= Given records =
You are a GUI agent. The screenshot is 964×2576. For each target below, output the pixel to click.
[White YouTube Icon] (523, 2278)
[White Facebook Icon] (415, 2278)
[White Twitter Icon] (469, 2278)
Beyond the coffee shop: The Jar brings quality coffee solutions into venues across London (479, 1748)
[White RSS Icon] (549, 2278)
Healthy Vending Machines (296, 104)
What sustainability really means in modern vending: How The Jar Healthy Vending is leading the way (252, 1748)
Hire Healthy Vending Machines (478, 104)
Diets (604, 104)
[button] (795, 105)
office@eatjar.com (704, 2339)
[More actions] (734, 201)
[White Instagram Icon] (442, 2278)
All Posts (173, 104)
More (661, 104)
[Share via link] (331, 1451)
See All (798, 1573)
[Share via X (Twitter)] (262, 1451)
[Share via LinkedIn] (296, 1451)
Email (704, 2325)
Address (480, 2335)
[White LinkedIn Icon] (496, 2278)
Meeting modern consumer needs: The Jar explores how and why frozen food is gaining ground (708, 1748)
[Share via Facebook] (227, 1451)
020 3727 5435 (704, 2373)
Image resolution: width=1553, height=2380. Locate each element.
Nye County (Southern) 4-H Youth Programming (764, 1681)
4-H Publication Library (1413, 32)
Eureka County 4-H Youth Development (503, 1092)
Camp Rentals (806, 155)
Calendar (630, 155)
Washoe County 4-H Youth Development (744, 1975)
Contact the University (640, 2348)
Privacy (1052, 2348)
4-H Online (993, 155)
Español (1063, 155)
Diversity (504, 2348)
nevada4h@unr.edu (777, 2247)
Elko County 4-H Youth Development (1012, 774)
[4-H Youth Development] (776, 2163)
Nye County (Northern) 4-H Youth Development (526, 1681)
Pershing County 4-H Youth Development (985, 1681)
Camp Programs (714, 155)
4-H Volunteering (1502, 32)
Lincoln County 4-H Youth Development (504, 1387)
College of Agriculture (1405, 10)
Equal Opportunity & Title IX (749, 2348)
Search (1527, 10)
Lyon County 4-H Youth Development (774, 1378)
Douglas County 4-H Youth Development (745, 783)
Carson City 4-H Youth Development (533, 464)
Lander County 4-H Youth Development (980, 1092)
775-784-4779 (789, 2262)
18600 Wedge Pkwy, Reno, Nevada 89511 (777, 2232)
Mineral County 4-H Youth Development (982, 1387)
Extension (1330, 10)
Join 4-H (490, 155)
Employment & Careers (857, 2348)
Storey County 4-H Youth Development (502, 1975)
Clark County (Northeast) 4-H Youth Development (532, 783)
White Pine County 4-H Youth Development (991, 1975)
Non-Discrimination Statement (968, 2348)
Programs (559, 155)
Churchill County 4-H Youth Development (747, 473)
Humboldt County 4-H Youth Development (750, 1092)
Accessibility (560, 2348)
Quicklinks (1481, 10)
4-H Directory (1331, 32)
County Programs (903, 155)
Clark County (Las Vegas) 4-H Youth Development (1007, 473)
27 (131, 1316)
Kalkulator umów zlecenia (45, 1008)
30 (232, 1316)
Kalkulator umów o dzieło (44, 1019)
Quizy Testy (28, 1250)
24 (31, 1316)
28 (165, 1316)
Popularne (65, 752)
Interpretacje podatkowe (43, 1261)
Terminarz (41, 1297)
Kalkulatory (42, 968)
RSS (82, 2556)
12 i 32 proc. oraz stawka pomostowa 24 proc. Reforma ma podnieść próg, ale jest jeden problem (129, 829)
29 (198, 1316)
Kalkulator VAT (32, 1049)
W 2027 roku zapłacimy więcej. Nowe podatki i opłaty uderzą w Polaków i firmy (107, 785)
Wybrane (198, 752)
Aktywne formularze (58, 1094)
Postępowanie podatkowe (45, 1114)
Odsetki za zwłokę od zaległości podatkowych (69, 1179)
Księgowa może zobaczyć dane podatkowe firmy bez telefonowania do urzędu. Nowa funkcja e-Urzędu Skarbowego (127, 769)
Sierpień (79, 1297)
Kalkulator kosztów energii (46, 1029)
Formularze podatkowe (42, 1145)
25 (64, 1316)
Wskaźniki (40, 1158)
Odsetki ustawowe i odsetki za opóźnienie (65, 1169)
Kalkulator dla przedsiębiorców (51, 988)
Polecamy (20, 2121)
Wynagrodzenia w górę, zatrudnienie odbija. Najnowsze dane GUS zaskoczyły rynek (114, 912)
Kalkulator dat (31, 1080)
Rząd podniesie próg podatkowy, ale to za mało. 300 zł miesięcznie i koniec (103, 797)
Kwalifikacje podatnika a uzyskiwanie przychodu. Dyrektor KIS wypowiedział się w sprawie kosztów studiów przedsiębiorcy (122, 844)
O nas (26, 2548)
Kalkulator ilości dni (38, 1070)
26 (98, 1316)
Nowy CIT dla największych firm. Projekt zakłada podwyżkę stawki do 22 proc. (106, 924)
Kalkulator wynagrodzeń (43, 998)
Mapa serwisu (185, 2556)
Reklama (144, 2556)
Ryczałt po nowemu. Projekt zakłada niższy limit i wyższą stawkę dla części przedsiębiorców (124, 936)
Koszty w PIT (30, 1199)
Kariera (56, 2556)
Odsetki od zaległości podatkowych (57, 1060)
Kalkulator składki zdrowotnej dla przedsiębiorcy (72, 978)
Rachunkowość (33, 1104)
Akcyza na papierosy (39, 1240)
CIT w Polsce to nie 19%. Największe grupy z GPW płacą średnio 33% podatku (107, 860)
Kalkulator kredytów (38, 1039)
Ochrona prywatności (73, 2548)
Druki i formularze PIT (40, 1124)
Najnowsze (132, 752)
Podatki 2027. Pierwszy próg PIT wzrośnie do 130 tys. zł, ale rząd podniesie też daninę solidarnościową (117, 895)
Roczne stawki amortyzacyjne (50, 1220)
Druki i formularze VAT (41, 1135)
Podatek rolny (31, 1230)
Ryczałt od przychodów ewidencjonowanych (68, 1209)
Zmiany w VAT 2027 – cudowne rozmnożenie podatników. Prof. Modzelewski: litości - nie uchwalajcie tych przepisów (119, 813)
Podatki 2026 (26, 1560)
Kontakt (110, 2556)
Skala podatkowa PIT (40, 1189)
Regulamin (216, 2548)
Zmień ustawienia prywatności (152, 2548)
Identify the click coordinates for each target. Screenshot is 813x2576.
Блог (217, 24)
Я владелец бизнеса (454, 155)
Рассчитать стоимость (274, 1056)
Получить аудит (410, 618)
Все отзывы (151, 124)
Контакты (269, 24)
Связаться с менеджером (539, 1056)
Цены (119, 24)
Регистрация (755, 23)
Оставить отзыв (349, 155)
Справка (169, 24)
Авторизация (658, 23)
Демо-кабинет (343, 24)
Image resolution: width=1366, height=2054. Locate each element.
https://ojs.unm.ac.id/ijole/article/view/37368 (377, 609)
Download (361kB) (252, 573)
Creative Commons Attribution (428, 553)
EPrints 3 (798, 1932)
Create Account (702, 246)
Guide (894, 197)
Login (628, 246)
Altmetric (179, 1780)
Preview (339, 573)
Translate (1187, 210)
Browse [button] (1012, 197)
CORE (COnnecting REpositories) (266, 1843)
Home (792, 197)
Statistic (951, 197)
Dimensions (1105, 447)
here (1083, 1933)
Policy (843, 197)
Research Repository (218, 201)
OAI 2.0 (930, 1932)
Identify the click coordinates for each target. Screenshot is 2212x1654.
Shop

= Exercise objective =
Please print the full listing shown above, exactly as it appears.

= Result of this exercise =
You are a GUI agent. The screenshot is 964×2576. For each target below, output the pixel to click.
[White YouTube Icon] (523, 2278)
[White Facebook Icon] (415, 2278)
[White Twitter Icon] (469, 2278)
Beyond the coffee shop: The Jar brings quality coffee solutions into venues across London (479, 1748)
[White RSS Icon] (549, 2278)
Healthy Vending Machines (296, 104)
What sustainability really means in modern vending: How The Jar Healthy Vending is leading the way (252, 1748)
Hire Healthy Vending Machines (478, 104)
Diets (604, 104)
[button] (795, 105)
office@eatjar.com (704, 2339)
[More actions] (734, 201)
[White Instagram Icon] (442, 2278)
All Posts (173, 104)
More (661, 104)
[Share via link] (331, 1451)
See All (798, 1573)
[Share via X (Twitter)] (262, 1451)
[Share via LinkedIn] (296, 1451)
Email (704, 2325)
Address (480, 2335)
[White LinkedIn Icon] (496, 2278)
Meeting modern consumer needs: The Jar explores how and why frozen food is gaining ground (708, 1748)
[Share via Facebook] (227, 1451)
020 3727 5435 (704, 2373)
Image resolution: width=1553, height=2380. Locate each element.
Nye County (Southern) 4-H Youth Programming (764, 1681)
4-H Publication Library (1413, 32)
Eureka County 4-H Youth Development (503, 1092)
Camp Rentals (806, 155)
Calendar (630, 155)
Washoe County 4-H Youth Development (744, 1975)
Contact the University (640, 2348)
Privacy (1052, 2348)
4-H Online (993, 155)
Español (1063, 155)
Diversity (504, 2348)
nevada4h@unr.edu (777, 2247)
Elko County 4-H Youth Development (1012, 774)
[4-H Youth Development] (776, 2163)
Nye County (Northern) 4-H Youth Development (526, 1681)
Pershing County 4-H Youth Development (985, 1681)
Camp Programs (714, 155)
4-H Volunteering (1502, 32)
Lincoln County 4-H Youth Development (504, 1387)
College of Agriculture (1405, 10)
Equal Opportunity & Title IX (749, 2348)
Search (1527, 10)
Lyon County 4-H Youth Development (774, 1378)
Douglas County 4-H Youth Development (745, 783)
Carson City 4-H Youth Development (533, 464)
Lander County 4-H Youth Development (980, 1092)
775-784-4779 (789, 2262)
18600 Wedge Pkwy, Reno, Nevada 89511 (777, 2232)
Mineral County 4-H Youth Development (982, 1387)
Extension (1330, 10)
Join 4-H (490, 155)
Employment & Careers (857, 2348)
Storey County 4-H Youth Development (502, 1975)
Clark County (Northeast) 4-H Youth Development (532, 783)
White Pine County 4-H Youth Development (991, 1975)
Non-Discrimination Statement (968, 2348)
Programs (559, 155)
Churchill County 4-H Youth Development (747, 473)
Humboldt County 4-H Youth Development (750, 1092)
Accessibility (560, 2348)
Quicklinks (1481, 10)
4-H Directory (1331, 32)
County Programs (903, 155)
Clark County (Las Vegas) 4-H Youth Development (1007, 473)
27 (131, 1316)
Kalkulator umów zlecenia (45, 1008)
30 (232, 1316)
Kalkulator umów o dzieło (44, 1019)
Quizy Testy (28, 1250)
24 (31, 1316)
28 (165, 1316)
Popularne (65, 752)
Interpretacje podatkowe (43, 1261)
Terminarz (41, 1297)
Kalkulatory (42, 968)
RSS (82, 2556)
12 i 32 proc. oraz stawka pomostowa 24 proc. Reforma ma podnieść próg, ale jest jeden problem (129, 829)
29 (198, 1316)
Kalkulator VAT (32, 1049)
W 2027 roku zapłacimy więcej. Nowe podatki i opłaty uderzą w Polaków i firmy (107, 785)
Wybrane (198, 752)
Aktywne formularze (58, 1094)
Postępowanie podatkowe (45, 1114)
Odsetki za zwłokę od zaległości podatkowych (69, 1179)
Księgowa może zobaczyć dane podatkowe firmy bez telefonowania do urzędu. Nowa funkcja e-Urzędu Skarbowego (127, 769)
Sierpień (79, 1297)
Kalkulator kosztów energii (46, 1029)
Formularze podatkowe (42, 1145)
25 (64, 1316)
Wskaźniki (40, 1158)
Odsetki ustawowe i odsetki za opóźnienie (65, 1169)
Kalkulator dla przedsiębiorców (51, 988)
Polecamy (20, 2121)
Wynagrodzenia w górę, zatrudnienie odbija. Najnowsze dane GUS zaskoczyły rynek (114, 912)
Kalkulator dat (31, 1080)
Rząd podniesie próg podatkowy, ale to za mało. 300 zł miesięcznie i koniec (103, 797)
Kwalifikacje podatnika a uzyskiwanie przychodu. Dyrektor KIS wypowiedział się w sprawie kosztów studiów przedsiębiorcy (122, 844)
O nas (26, 2548)
Kalkulator ilości dni (38, 1070)
26 (98, 1316)
Nowy CIT dla największych firm. Projekt zakłada podwyżkę stawki do 22 proc. (106, 924)
Kalkulator wynagrodzeń (43, 998)
Mapa serwisu (185, 2556)
Reklama (144, 2556)
Ryczałt po nowemu. Projekt zakłada niższy limit i wyższą stawkę dla części przedsiębiorców (124, 936)
Koszty w PIT (30, 1199)
Kariera (56, 2556)
Odsetki od zaległości podatkowych (57, 1060)
Kalkulator składki zdrowotnej dla przedsiębiorcy (72, 978)
Rachunkowość (33, 1104)
Akcyza na papierosy (39, 1240)
CIT w Polsce to nie 19%. Największe grupy z GPW płacą średnio 33% podatku (107, 860)
Kalkulator kredytów (38, 1039)
Ochrona prywatności (73, 2548)
Druki i formularze PIT (40, 1124)
Najnowsze (132, 752)
Podatki 2027. Pierwszy próg PIT wzrośnie do 130 tys. zł, ale rząd podniesie też daninę solidarnościową (117, 895)
Roczne stawki amortyzacyjne (50, 1220)
Druki i formularze VAT (41, 1135)
Podatek rolny (31, 1230)
Ryczałt od przychodów ewidencjonowanych (68, 1209)
Zmiany w VAT 2027 – cudowne rozmnożenie podatników. Prof. Modzelewski: litości - nie uchwalajcie tych przepisów (119, 813)
Podatki 2026 (26, 1560)
Kontakt (110, 2556)
Skala podatkowa PIT (40, 1189)
Regulamin (216, 2548)
Zmień ustawienia prywatności (152, 2548)
Identify the click coordinates for each target. Screenshot is 813x2576.
Блог (217, 24)
Я владелец бизнеса (454, 155)
Рассчитать стоимость (274, 1056)
Получить аудит (410, 618)
Все отзывы (151, 124)
Контакты (269, 24)
Связаться с менеджером (539, 1056)
Цены (119, 24)
Регистрация (755, 23)
Оставить отзыв (349, 155)
Справка (169, 24)
Авторизация (658, 23)
Демо-кабинет (343, 24)
Image resolution: width=1366, height=2054. Locate each element.
https://ojs.unm.ac.id/ijole/article/view/37368 (377, 609)
Download (361kB) (252, 573)
Creative Commons Attribution (428, 553)
EPrints 3 (798, 1932)
Create Account (702, 246)
Guide (894, 197)
Login (628, 246)
Altmetric (179, 1780)
Preview (339, 573)
Translate (1187, 210)
Browse [button] (1012, 197)
CORE (COnnecting REpositories) (266, 1843)
Home (792, 197)
Statistic (951, 197)
Dimensions (1105, 447)
here (1083, 1933)
Policy (843, 197)
Research Repository (218, 201)
OAI 2.0 (930, 1932)
Identify the click coordinates for each target. Screenshot is 2212x1654.
Shop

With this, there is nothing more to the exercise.